Stored items

----------

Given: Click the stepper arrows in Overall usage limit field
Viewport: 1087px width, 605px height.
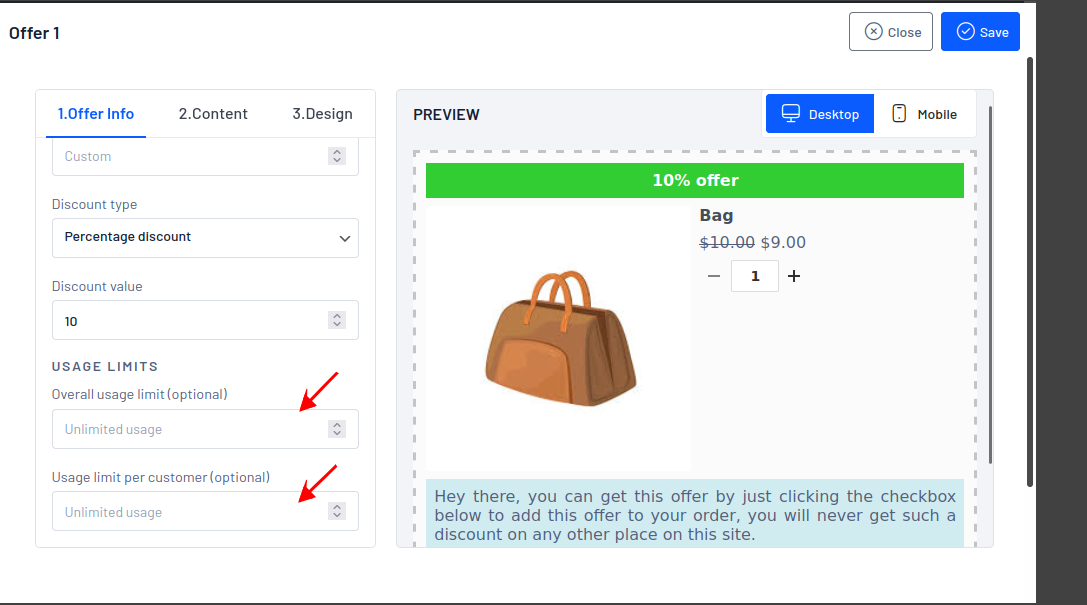Looking at the screenshot, I should tap(337, 429).
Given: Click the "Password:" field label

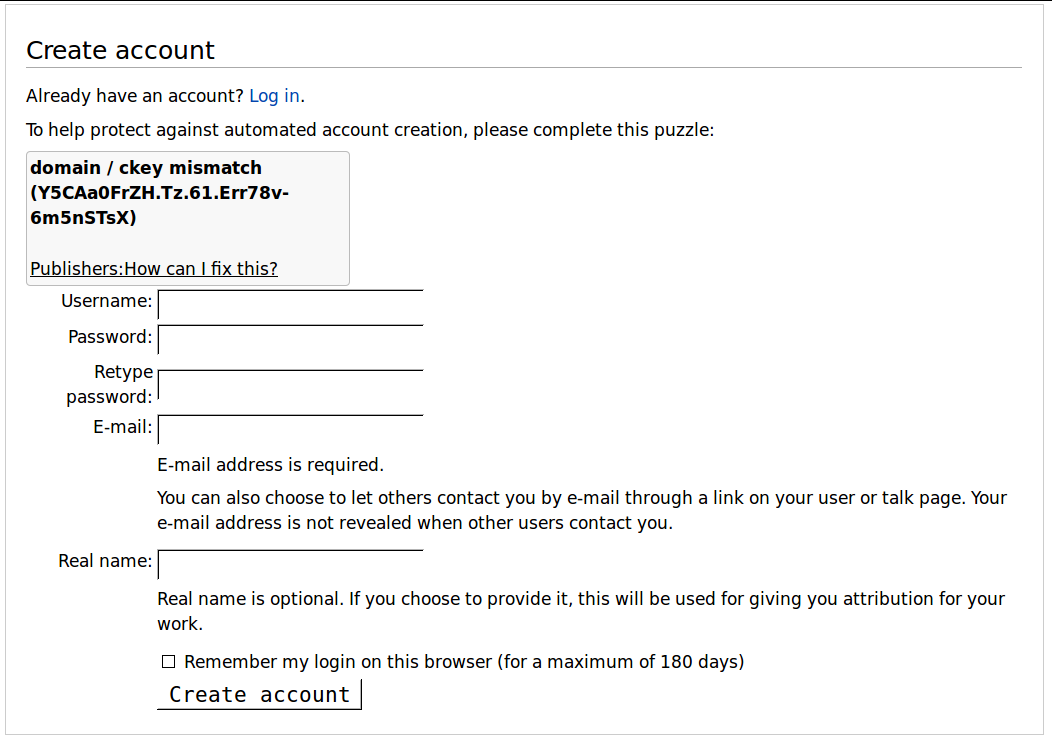Looking at the screenshot, I should (x=110, y=337).
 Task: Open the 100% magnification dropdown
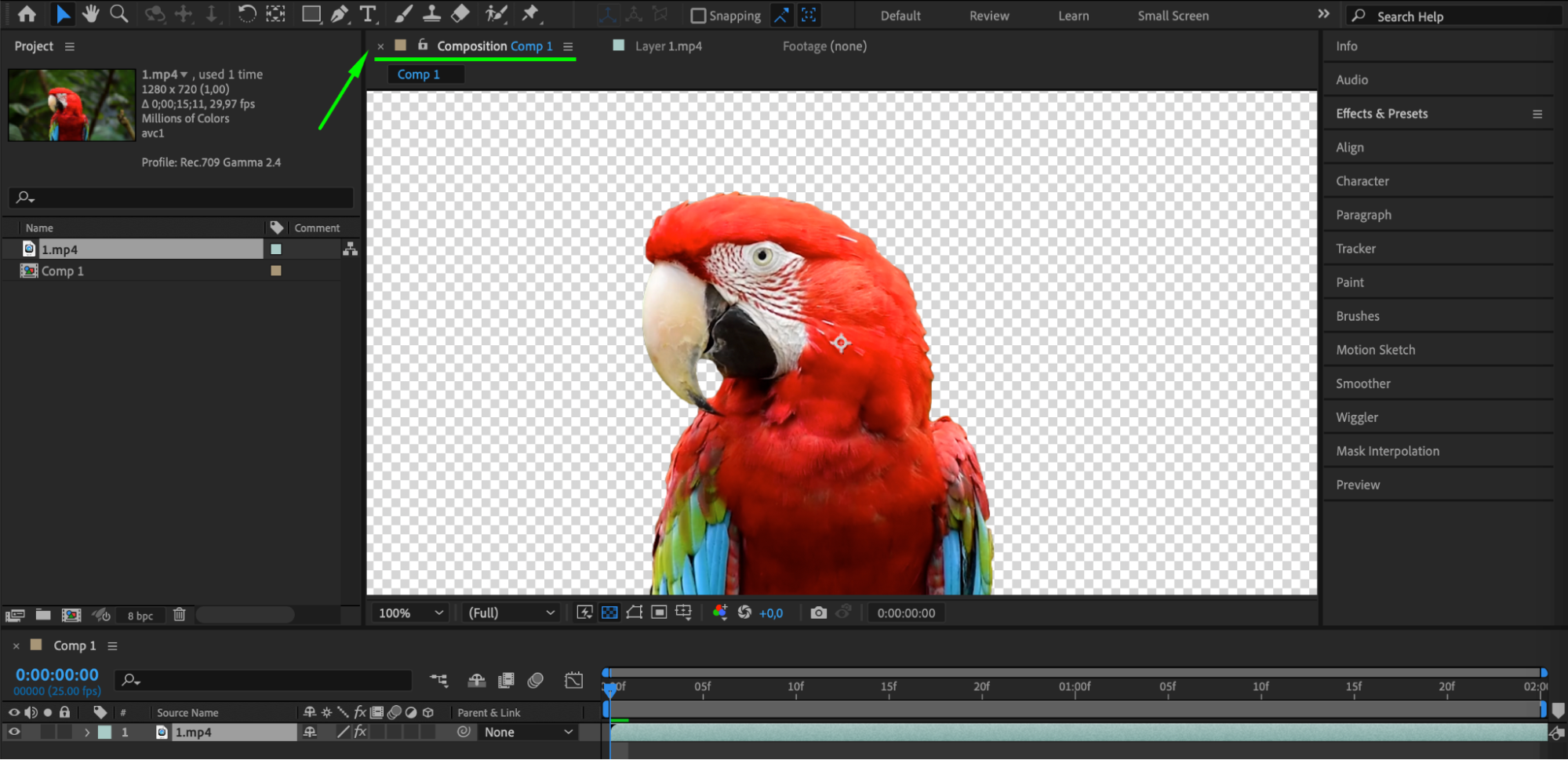point(410,613)
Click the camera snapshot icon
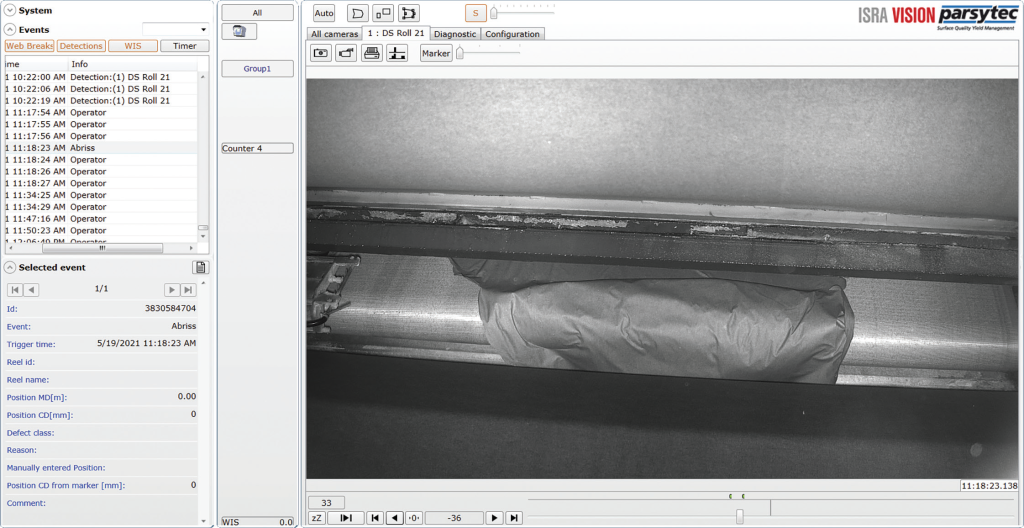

----------

| EXERCISE AIM |
Please repeat each record exactly and keep every picture out of the copy.

| TASK OUTPUT |
Given: Click the stepper arrows in Overall usage limit field
Viewport: 1087px width, 605px height.
Looking at the screenshot, I should tap(337, 429).
Given: Click the "Password:" field label

Looking at the screenshot, I should (x=110, y=337).
 Task: Open the 100% magnification dropdown
point(410,613)
Click the camera snapshot icon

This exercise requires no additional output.